You’re Just Too Good To Be True
Sofija Stefanovic visits her eighty-year-old friend Bill and suspects he’s being scammed over the internet – not for the first time. Compelled by Bill’s devastating stories of online dating, heartbreak and bankruptcy, Sofija gets drawn into the underworld of romance scams. Her investigations take her to victims, experts and ultimately to her computer, where she uses a dead relative’s photo to set up her own senior’s dating profile. In the hope of interviewing a scammer, Sofija wades into murky territory as her lies grow and her online relationships get personal. As she moves through this confusing world, Sofija finds herself confronted by questions about loneliness, love and greed.
You’re Just Too Good To Be True is a sometimes very funny and sometimes desperately poignant investigation into the dark underside of love in the digital age.
‘So well done. Bill’s story is an amplification of the madness and delusion we’ve all gone through chasing love.’ John Safran
What an interesting quick poignant read. And the truly sad part is – this is not a fictionalised account, this is not a hypothetical situation, this scenario is real and is real to many many many lonely people whose only crime is wanting to be loved.
This account is so familiar – in my case – not the romance scam but the money scam. Who hasn’t had the email or the letter regarding money held in trust? So much money. A few years ago my father (now deceased) excitedly showed me a letter he had received from an overseas solicitor claiming they had millions of dollars in trust waiting for him…all he had to do was give them some personal details…. He was excited, he was hopeful, yet at the same time I knew he thought this was a scam…he just didn’t want to believe it. I looked at the letter, rolled my eyes, and said something like “Really?” That was enough said- he knew it was a scam, just like I did, discounting it out loud made it obvious, disappointing but obvious. (If it seems too good to be true it usually is – isn’t that the saying?) Thankfully the scam came in letter form – so was easy to bin and no personal interaction had occurred to draw him in to the web of deceit.
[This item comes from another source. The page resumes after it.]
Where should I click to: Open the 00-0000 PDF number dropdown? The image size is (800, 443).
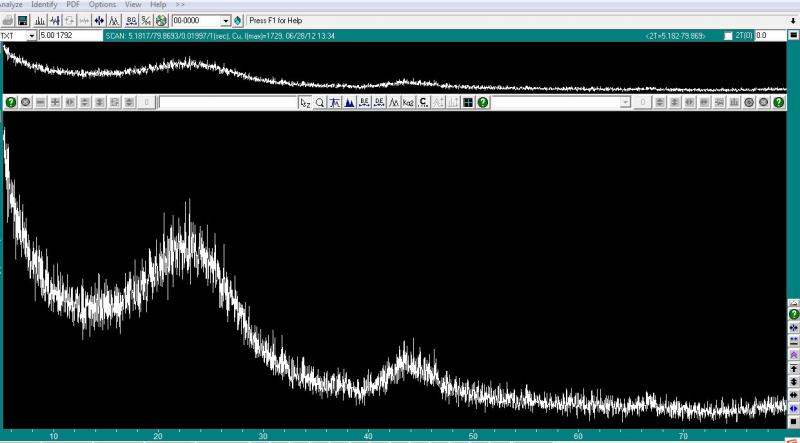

When “Microsoft” called him about his computer problem – he was easily duped. They talked him through the process of putting a Trojan onto his computer (or something like that – that stole his identity, his passwords etc.) He lost all the money in his bank accounts – which although wasn’t a princely sum was irreplaceable. Worse than the theft of the cash from his accounts was the emotional damage of being vulnerable, gullible, of being duped, of being conned.
I recognise these feelings in Bill’s story – no one wants to be seen as gullible, no one wants to admit to being duped, to admit that they misjudged another….and maybe for some the drama of participating in this game is exciting regardless of the outcome?
How can a scammer do this to someone – leave them with nothing? Break someone’s heart? Leave someone emotionally bankrupt? Steal a lifestyle? Apply pressure till suicide is the only way out? The distance between computer connections seems to take the “personal” out of these crimes. This novella airs important social (and criminal) issues and discusses these problems in rational terms, in an easy to read format – there are lessons here for everyone not just the mature of years. This book struck a chord with me.